> **Votre objectif**
Reproduisez mot pour mot le passage de l'extrait sur l'Amérique latine qui commence par « La situation politique » et se poursuit jusqu'à « des populations latino-américaines. ».

L'indépendance politique acquise au XIXe siècle ne met pas fin à la dépendance économique. Une autre puissance politique prend d'ailleurs le relais des nations européennes: les États-Unis. Le Congrès multiplie les interventions en Amérique Latine, source de matières premières et de denrées alimentaires. Les manipulations politiques les plus réalistes permettent de conserver la chasse gardée américaine. On soutient les régimes terroristes, on joue sur l'instabilité politique sud-américaine pour garder une marge de manoeuvre dans des affaires de puissance internationale. La mémoire du continent lit aujourd'hui ces interventions comme les manifestations les plus flagrantes de l'oppression politique et économique, par l'intermédiaire des grandes entreprises multinationales. Ces ingérences politiques viennent confirmer une situation économique inférieure: l'Amérique du Sud travaille pour les riches pays capitalistes. La spécialisation du continent l'empêche de mener à bien sa modernisation. On accuse, avec raison, les compagnies occidentales.
La situation politique et sociale n'y est pas plus brillante. De façon générale, l'alliance de l'armée et des oligarchies terrienne ou capitaliste, menacées dans leurs prépondérances respectives, a mis progressivement fin aux tendances populistes. Cette orientation conservatrice s'est accusée au tournant des années soixante, en raison du retentissement de la révolution cubaine. Militarisation quasi générale de la vie publique, assassinat politique, coups d'État à répétition, telle est l'image à retenir, pour comprendre l'exaspération de larges tranches des populations latino-américaines.
La prise de conscience tiers-mondiste a pu entretenir et fournir de nouvelles justifications à cette exaspération. La croissance économique relativement importante des années soixante-dix s'est nourrie, en effet, d'une augmentation de la dette extérieure. Handicap majeur, cet endettement implique une dépendance supplémentaire. Ajoutons que le type de développement favorisé, les nouvelles industries encouragées, ont jusqu'ici créé peu d'emplois, et contribuent de fait à intensifier les inégalités sociales. Les disettes de l'Amérique centrale, l'asphyxie démographique générale couronnent la description d'un continent qui ne demandait qu'à s'éveiller. Depuis la conférence de Bandung, en 1955, les réclamations des pays sous-développés se sont faites plus vives, ont trouvé une tribune d'expression. Partant du refus d'un modèle économique et social européen ou américain, de nombreux pays d'Amérique du Sud ont placé leurs espoirs dans un socialisme libérateur.

> **Données brutes**
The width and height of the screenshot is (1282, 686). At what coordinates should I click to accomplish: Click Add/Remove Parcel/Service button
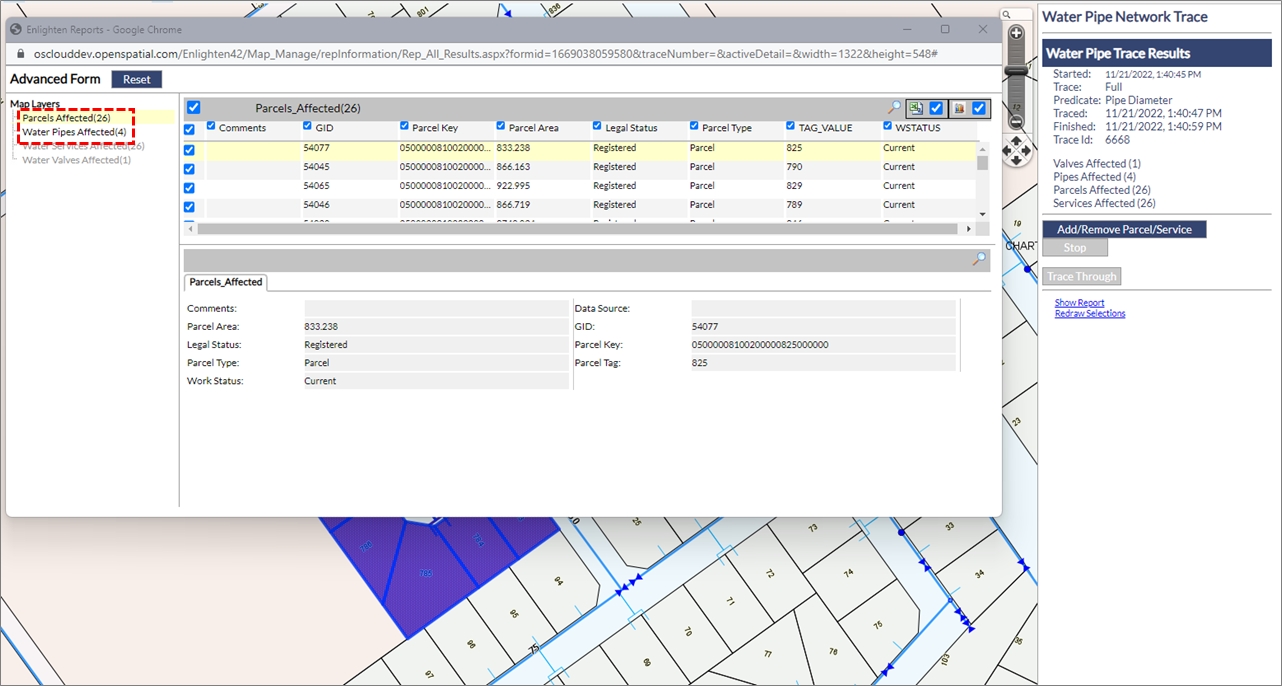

> **Réponse attendue**
La situation politique et sociale n'y est pas plus brillante. De façon générale, l'alliance de l'armée et des oligarchies terrienne ou capitaliste, menacées dans leurs prépondérances respectives, a mis progressivement fin aux tendances populistes. Cette orientation conservatrice s'est accusée au tournant des années soixante, en raison du retentissement de la révolution cubaine. Militarisation quasi générale de la vie publique, assassinat politique, coups d'État à répétition, telle est l'image à retenir, pour comprendre l'exaspération de larges tranches des populations latino-américaines.